Garish in Wichita. Between 1978 and 1983, when The Embarrassment had their most voluminous underground sway, you can only imagine what else was garish in Wichita. Punk of course, rock most likely, new wave very possibly and calypso—well, that probably garnered a huh? followed by a gasp. Add to that list of no-nos disco culture, the sexual revolution, Andy Warhol, Three’s Company, and every major metropolis in the free world. Which puts The Embarrassment in pretty good company, in my book.
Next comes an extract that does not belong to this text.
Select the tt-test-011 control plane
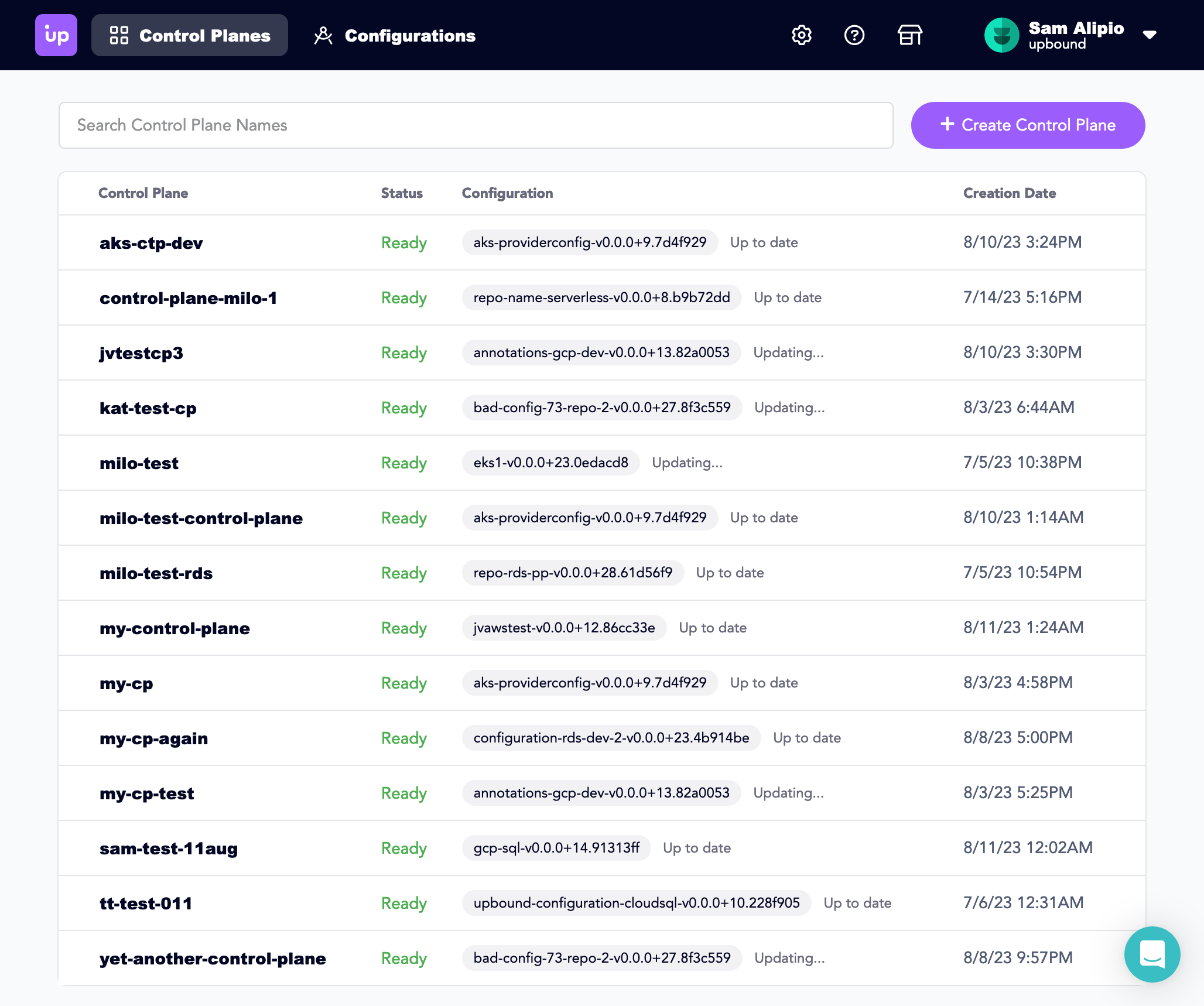1204x1006 pixels. 146,904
For a band you’ve most likely never heard of, this compilation of 19 rarities, outtakes, and live favorites sure sounds familiar. Blister Pop is a package of numbers that bounce around delightfully, and lives up to the album’s name by raising welts on some old favorites. In fact, all the while, if you’re at all an aficionado of garage-y DIY, you’ll probably be wondering why you haven’t heard of The Embarrassment. And you’ll be kicking yourself for not tuning into them sooner.
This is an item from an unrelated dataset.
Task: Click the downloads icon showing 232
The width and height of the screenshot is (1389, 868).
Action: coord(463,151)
The first song, “Podman”, has a wholesome but insistent quality to it—like Wally Pleasant (Michigan-based DIY folk singer) on amphetamines. You’d be hard-pressed to guess from its pleasant surface and effervescent singing that it was inspired by Invasion of the Body Snatchers. John Nichols singing is as even as a Kansas plain, and the guitar, bass, and drums are tight, sparse, and equally level. The next track, “Proof”, changes styles dramatically—sounding much more wild, shaken up, thrashed about, distorted. Nichols loses control of his voice, cymbals crash, and it sounds as though they might have destroyed the studio afterward. This oscillation continues throughout the album—a song like “The Time Has Come”, which is a Devo/early Talking Heads-ish morsel of psychedelica, is followed immediately by an version of “Oh, Pretty Woman”, that you want to write off as pure sarcasm until you hear just how earnest it is.


Speaking of covers, there are a few doozies, including Buddy Holly, The Stooges, and even “On Broadway”. Indeed, The Embarrassment move across the musical spectrum easily, without any quips about who they are and what their four-piece can do. “I Wanna Be Your Dog” becomes a barebones, frenetic display; Buddy Holly’s “Maybe Baby”, Embarrassment-ified becomes almost ska, bounding about with the energy of an un-housebroken puppy. In all of their own stylistic turns, one thing remains certain: their ability to pare down and purify sound, to its grainy, organic bases.


With this compilation, along with the 1995 disc Heyday, longtime Embarrassment fans, along with appreciative newcomers, have nearly the full repertoire of what the band produced in the studio as well as on-stage. And while it may have been garish in Wichita in 1978, here and now, it’s understandable, and just fine.